TASK BRIEF
What is needed here is an exact transcription of all the entries.

━━━━━ RECORDS TO USE ━━━━━

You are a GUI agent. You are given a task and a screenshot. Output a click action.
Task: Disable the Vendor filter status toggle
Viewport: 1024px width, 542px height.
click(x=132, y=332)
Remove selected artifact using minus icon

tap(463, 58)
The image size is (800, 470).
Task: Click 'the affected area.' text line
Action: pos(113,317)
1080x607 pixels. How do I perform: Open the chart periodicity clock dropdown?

━━━━━

EXERCISE RESULT
You are a GUI agent. You are given a task and a screenshot. Output a click action.
Task: Disable the Vendor filter status toggle
Viewport: 1024px width, 542px height.
click(x=132, y=332)
Remove selected artifact using minus icon

tap(463, 58)
The image size is (800, 470).
Task: Click 'the affected area.' text line
Action: pos(113,317)
1080x607 pixels. How do I perform: Open the chart periodicity clock dropdown?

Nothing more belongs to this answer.